Les hommes de la Croisade
Jusqu’à présent, Régine Pernoud, docteur ès Lettres, conservateur du Centre Jeanne-d’Arc à Orléans, avait axé ses travaux de médiéviste renommée sur des personnages ou entreprises géographiquement localisés en France. Avec cet ouvrage sur les Croisades, terminé en 1958, revu et corrigé depuis, l’auteur transporte la curiosité du public au Proche-Orient, terre du Christ qui, aux yeux des chrétiens du XIe siècle, ne peut rester sous la domination de l’occupant infidèle. Encore une histoire de croisades ! diront certains… Non. En fait, Régine Pernoud rappelle en introduction les grandes lignes des événements pour mieux consacrer ensuite tout son livre à l’essentiel, à savoir l’étude des acteurs de cette aventure unique, de leurs motivations, de leurs succès et de leurs échecs… C’est dire que, tout en ne négligeant pas la chronologie, l’historienne s’est attachée à jeter un éclairage sociologique sur cette période de deux siècles.
La première période des États chrétiens installés en Terre Sainte (1099-1187) semble se caractériser par la prédominance des groupes sociaux (les pauvres, les barons, les clercs…), et c’est normal car la croisade est l’affaire de tous les chrétiens. La seconde période qui court de 1190 à 1291 semble être dominée plutôt par les marchands et plus encore par de fortes personnalités politiques d’Europe : Richard Cœur de Lion, Frédéric II, Saint-Louis. La faiblesse interne des établissements francs en Orient appelle alors du « sang neuf » venu de l’Occident.
Ainsi, le mérite de l’ouvrage de Régine Pernoud est-il de souligner les contacts sans cesse croissants entre l’Orient, terre de mission, et l’Occident chrétien, pourvoyeur d’hommes, d’organisation sociale, de modèles architecturaux.

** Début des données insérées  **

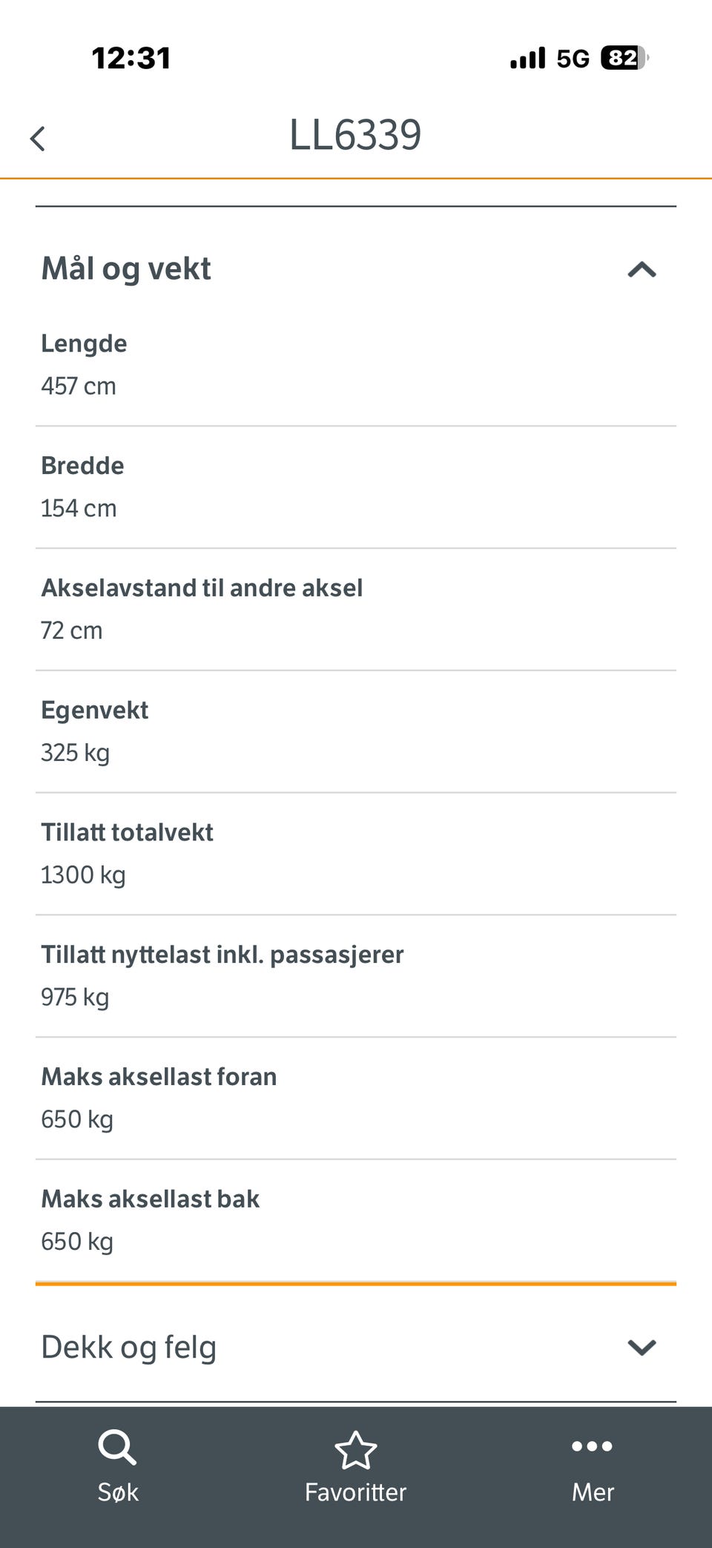
Task: Tap Tillatt totalvekt 1300 kg entry
Action: click(x=355, y=854)
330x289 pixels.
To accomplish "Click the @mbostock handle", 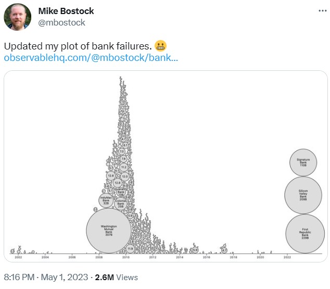I will click(x=61, y=22).
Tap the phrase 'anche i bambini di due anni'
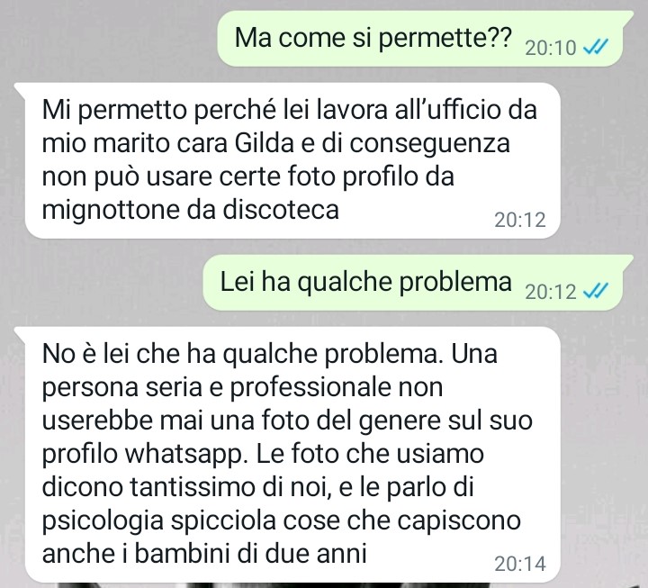Viewport: 648px width, 588px height. click(204, 553)
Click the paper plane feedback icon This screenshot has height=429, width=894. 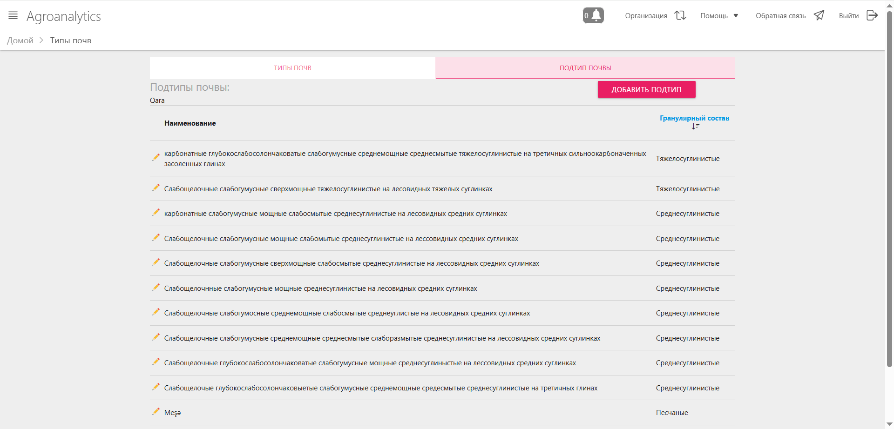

En outre, Régine Pernoud fait surgir de l’ombre des figures de femmes remarquables alors que l’historiographie traditionnelle fait des croisades une entreprise exclusivement masculine. Les problèmes « techniques » ont aussi leur place alors qu’ils sont bien souvent éludés – or, la construction des forteresses, le financement et la propagande pour les croisades relèvent l’autre face, moins mystique, du phénomène de la Guerre sainte.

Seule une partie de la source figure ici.